Tuesday, October 28, 2008

The latest on ovulation

There is now a pile of research demonstrating that the ovulatory cycle affects female preferences and behavior. Specifically, when ovulating, women find stereotypically masculine males more attractive, place a higher premium on confidence, fantasize about men other than their partners more often and so on. (See Gangestad et. al. [pdf] for a review). And, perhaps most memorably, Geoffrey Miller and colleagues demonstrated that lap dancers' tips are highest (pdf) when they're fertile. (Earning Miller and co an Ig Nobel).

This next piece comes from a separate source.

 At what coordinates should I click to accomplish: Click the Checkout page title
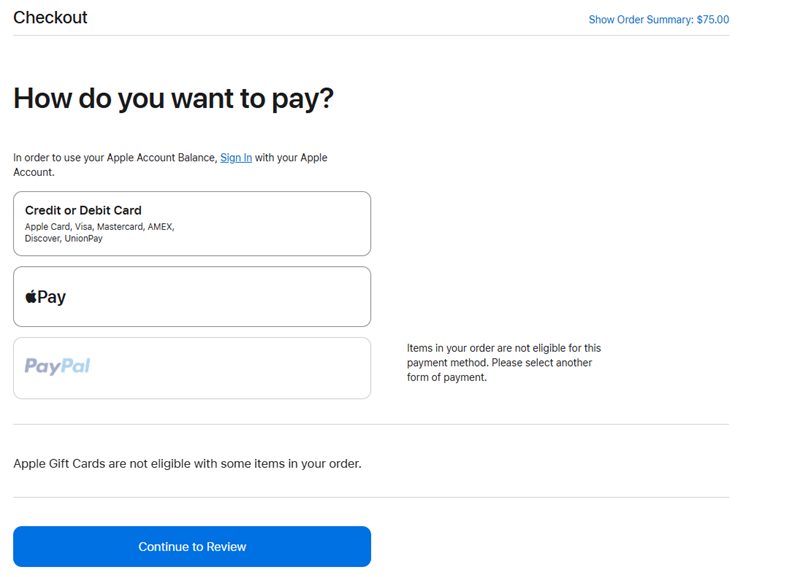click(x=50, y=17)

The latest paper (press release here) in this area is by Martie Haselton and Greg Bryant at UCLA on how womens' voices become more high pitched and feminine during ovulation. The abstract:
Recent research has documented a variety of ovulatory cues in humans, and in many nonhuman species, the vocal channel provides cues of reproductive state. We collected two sets of vocal samples from 69 normally ovulating women: one set during the follicular (high-fertility) phase of the cycle and one set during the luteal (low-fertility) phase, with ovulation confirmed by luteinizing hormone tests. In these samples we measured fundamental frequency (pitch), formant dispersion, jitter, shimmer, harmonics-to-noise ratio and speech rate. When speaking a simple introductory sentence, women's pitch increased during high- as compared with low-fertility, and this difference was the greatest for women whose voices were recorded on the two highest fertility days within the fertile window (the 2 days just before ovulation). This pattern did not occur when the same women produced vowels. The high- versus low-fertility difference in pitch was associated with the approach of ovulation and not menstrual onset, thus representing, to our knowledge, the first research to show a specific cyclic fertility cue in the human voice. We interpret this finding as evidence of a fertility-related enhancement of femininity consistent with other research documenting attractiveness-related changes associated with ovulation.